Met een beperkt budget is het namelijk extra belangrijk dat je goed nadenkt over je aankopen. Daarover zijn we het wel eens denk ik. Een item dat je in de uitverkoop voor een paar euro op de kop kan tikken en vervolgens niet draagt, is niets meer of minder dan weg gegooid geld.

Om beter te begrijpen wat de waarde van kleding is, bestaat er een rekenmethode. Voordat je afhaakt omdat rekenen niet je sterkste vak was op school: dit is echt niet zo moeilijk. Je hebt vast wel eens in de supermarkt gestaan met twee potjes aardbeienjam in je handen en vervolgens gekeken welke jam in verhouding het goedkoopst is. Je weegt dan twee dingen tegen elkaar af, namelijk: prijs en inhoud.

Zo werkt het ook met kleding. Gek genoeg denken we daar helemaal niet zo rationeel over na. Logisch ook, want om in de termen van jam te blijven: er komen iedere keer andere verpakkingen, smaken, merken en combinaties uit. En het is nou niet zo dat je van tevoren tot achter de komma kunt uitrekenen waarvoor je nou het meeste waar voor je geld krijgt.

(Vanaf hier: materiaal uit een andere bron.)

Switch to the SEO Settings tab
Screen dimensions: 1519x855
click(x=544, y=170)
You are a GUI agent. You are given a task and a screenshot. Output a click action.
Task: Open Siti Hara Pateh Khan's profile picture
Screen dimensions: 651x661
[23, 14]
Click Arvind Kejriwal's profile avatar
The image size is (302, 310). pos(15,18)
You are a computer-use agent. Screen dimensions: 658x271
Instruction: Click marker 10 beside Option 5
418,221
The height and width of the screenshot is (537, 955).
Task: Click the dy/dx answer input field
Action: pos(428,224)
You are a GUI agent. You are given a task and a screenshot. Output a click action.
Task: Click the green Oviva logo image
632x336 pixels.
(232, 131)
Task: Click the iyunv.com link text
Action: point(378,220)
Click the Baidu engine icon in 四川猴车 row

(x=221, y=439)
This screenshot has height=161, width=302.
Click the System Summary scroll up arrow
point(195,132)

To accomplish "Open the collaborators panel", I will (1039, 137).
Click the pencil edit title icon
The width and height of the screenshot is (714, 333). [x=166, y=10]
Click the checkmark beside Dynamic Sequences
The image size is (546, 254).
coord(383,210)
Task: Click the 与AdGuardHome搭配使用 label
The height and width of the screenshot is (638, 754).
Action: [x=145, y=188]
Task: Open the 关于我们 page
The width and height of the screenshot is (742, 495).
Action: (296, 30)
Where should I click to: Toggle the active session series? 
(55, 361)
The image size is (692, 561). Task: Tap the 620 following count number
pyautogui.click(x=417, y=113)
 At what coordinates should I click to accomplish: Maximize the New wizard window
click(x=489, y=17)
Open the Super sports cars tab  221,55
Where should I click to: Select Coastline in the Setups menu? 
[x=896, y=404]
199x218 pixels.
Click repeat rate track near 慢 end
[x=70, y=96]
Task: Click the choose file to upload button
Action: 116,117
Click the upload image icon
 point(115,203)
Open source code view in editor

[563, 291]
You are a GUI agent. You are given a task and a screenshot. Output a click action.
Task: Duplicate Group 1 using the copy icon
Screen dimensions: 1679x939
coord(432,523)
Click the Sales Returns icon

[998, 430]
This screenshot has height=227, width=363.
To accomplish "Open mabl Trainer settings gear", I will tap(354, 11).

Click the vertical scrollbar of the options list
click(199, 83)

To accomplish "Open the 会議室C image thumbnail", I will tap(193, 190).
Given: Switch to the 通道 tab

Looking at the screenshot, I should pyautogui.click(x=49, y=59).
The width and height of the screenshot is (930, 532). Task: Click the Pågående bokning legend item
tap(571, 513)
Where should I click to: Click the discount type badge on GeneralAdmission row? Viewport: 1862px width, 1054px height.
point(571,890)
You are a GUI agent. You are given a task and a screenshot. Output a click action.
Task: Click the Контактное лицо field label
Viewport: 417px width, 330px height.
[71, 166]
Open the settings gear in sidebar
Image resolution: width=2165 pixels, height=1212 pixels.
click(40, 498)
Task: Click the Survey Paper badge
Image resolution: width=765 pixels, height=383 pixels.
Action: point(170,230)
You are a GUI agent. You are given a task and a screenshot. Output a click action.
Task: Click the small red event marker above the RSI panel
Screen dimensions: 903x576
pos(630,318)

Wel kun je jezelf trainen door van tevoren na te denken welk item een goede aanvulling kan zijn op je (basis)garderobe. Als je met een goede blazer zowel je spijkerbroek kan upgraden, als je zomerjurkjes langer door kan dragen in de herfst en winter, mag je daar best wat extra geld aan kwijt zijn. Je hoeft daarom bijvoorbeeld niet nog een extra winterjurkje te kopen. En je hebt meteen een extra outfit voor de vrijdagmiddagborrel, zonder dat je daarvoor een compleet nieuwe outfit moet aanschaffen.

Het is handig als je een item vaker in kunt zetten en dan mag het ook wel wat meer kosten. Klein rekenvoorbeeld:

10 jurken à € 25/st = € 250. Iedere jurk staat je net niet en draag je daarom hooguit 4 dagen (in totaal 40 draagdagen). Dat is per draagdag (€ 250/40 dagen) € 6,25.

2 jurken à € 80 /st = € 160. Iedere jurk kan je jaarrond dragen (zeg: 20 draagdagen per jurk, dus ook 40). Dat is per draagdag (€ 160/40 dagen) €4.

We noemen dit systeem ‘COST PER WEAR’. Een heel inzichtelijke manier om te leren dat goedkoop echt duurkoop kan zijn als je het voornoemde goedkope jurkje niet echt draagt.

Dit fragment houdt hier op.